[Stated goal]:
Write out the listing that follows, from the line containing "Choose the 'FMSI" through the line containing "Point to the 'Note 2:' label [x=17, y=384]", including both of those lines.

[Dataset records]:
==========

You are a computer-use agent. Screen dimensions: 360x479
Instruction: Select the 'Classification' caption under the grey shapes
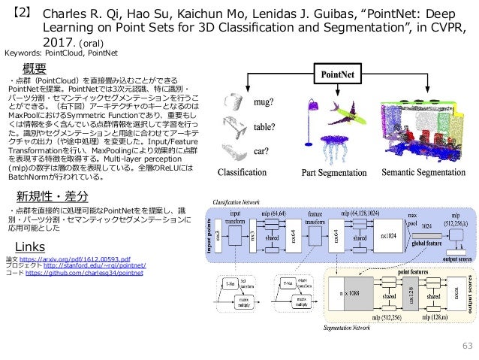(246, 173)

==========

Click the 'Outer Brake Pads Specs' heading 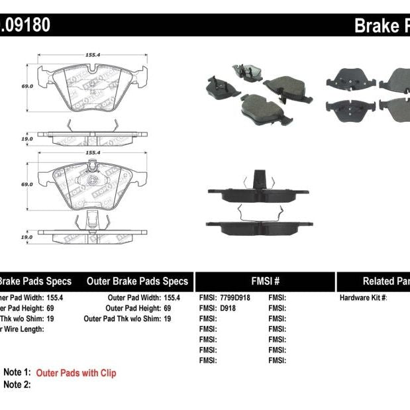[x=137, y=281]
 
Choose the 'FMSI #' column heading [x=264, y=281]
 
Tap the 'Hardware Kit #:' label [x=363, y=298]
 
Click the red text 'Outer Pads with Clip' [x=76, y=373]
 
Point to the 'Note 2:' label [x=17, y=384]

==========

[Reply]:
Choose the 'FMSI #' column heading [x=264, y=281]
 
Tap the 'Hardware Kit #:' label [x=363, y=298]
 
Click the red text 'Outer Pads with Clip' [x=76, y=373]
 
Point to the 'Note 2:' label [x=17, y=384]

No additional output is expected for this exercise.